Update: Dreamhost support has apologized saying it was an error on their part. As I said they are genuine guys and incidents do happen with anyone. However, they have configured my .htaccess again to block Google (I hope this is temporary!), to keep the server running (rather than disabling the site; Thank you). Here is what the .htaccess looks like now.

order deny,allow
deny from 66.249

It was another learning experience for me and I still recommend Dreamhost. So incase you missed the blog for those 15 hours, do check out the site again.


  1. Ed says:

    Another alternative would have been to SSH into your dreamhost server and edit the htaccess directly on the server. I always keep a copy of putty on my thumbdrive for such occasions.

  2. Ed says:

    but I can’t remember to close my html tags apparently… hehe

  3. Daniel says:

    You have this site on a shared hosting plan over DreamHost?

    I am a client of them as well, but I only host smaller sites there. Not reliable at all from my past experiences.

  4. Jack says:

    I use Dreamhost as well.
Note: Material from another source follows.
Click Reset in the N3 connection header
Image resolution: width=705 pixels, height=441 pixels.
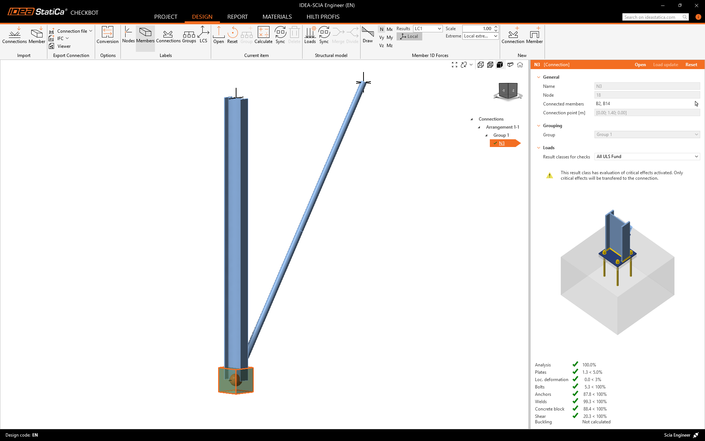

They disabled two of my sites at different times because they said I configured my .htaccess file incorrectly, causing it to hit the server over and over again. In actuality, it was googlebot spidering my site of 20,000 pages. Seriously, they can’t handle googlebot? To solve the problem I went into Google Webmaster Tools and slowed down the crawl rate for spidering my site.

  5. Josh says:

    Blocking Googlebot goes too far. For people who make a living from search engines it is unacceptable.

  6. Mr. Nosuch says:

    Thanks for posting this. It helped me figure out why our forums page rank went to 0. It killed our ad revenues and search results.

    I’m really xx that Dreamhost would do this without contacting me. They have a fine contact/support system, yet when they decided to make huge changes like this, they don’t let me know?

    Really, really annoying.

  7. Matt Van Dusen says:

    In my experience with Dreamhost, they do mean well, and usually fix it right the first time – but this shows that yes, they are human. They can make mistakes, However, they will tell you when they do something, they don’t beat around the bush, and if something requires action from you (that they can’t just control themselves from the support center), they will give you step-by-step direction on the matter, whether it is upgrading your webapps (a clear-cut case of “staying on top of things”) or telling Google that they don’t need to make 50,000 hits every hour (a clear-cut case of “our servers can handle it…. can yours?”).

    Granted, Google pretty much IS the internets these days, but even they can be blocked with very little effort. :P

  8. MPLS says:

    I had a similar problem. I was doing some testing and have installed PHP 5 on a development server. I had a site installed on the server that was working correctly, complete with quite an elaborate .htaccess file handling many redirects and rules. However, after installing PHP5 it turns out any php file I tried to view just returned a 403 Forbidden error. I began to scratch my head. Searching on Google didn’t immediately bring up a solution either. However, I eventually narrowed it down to the fact that I needed to add Options +FollowSymLinks to my .htaccess file. That solved it all.

  9. Michael Brode says:

    Hello friend,

    You can visible hidden files (.htaccess) in FileZilla 3 as follows:
    — You go under the menu item “Server” and activate “list hidden files force”
    — The following dialog close simply by klick OK. Done.


  10. online says:

    You will probably want to create an error document for codes 404 and 500, at the least 404 since this would give you a chance to handle requests for pages not found. 500 would help you out with internal server errors in any scripts you have running. You may also want to consider ErrorDocuments for 401 – Authorization Required (as in when somebody tries to enter a protected area of your site without the proper credentials), 403 – Forbidden (as in when a file with permissions not allowing it to be accessed by the user is requested) and 400 – Bad Request, which is one of those generic kind of errors that people get to by doing some weird stuff with your URL or scripts.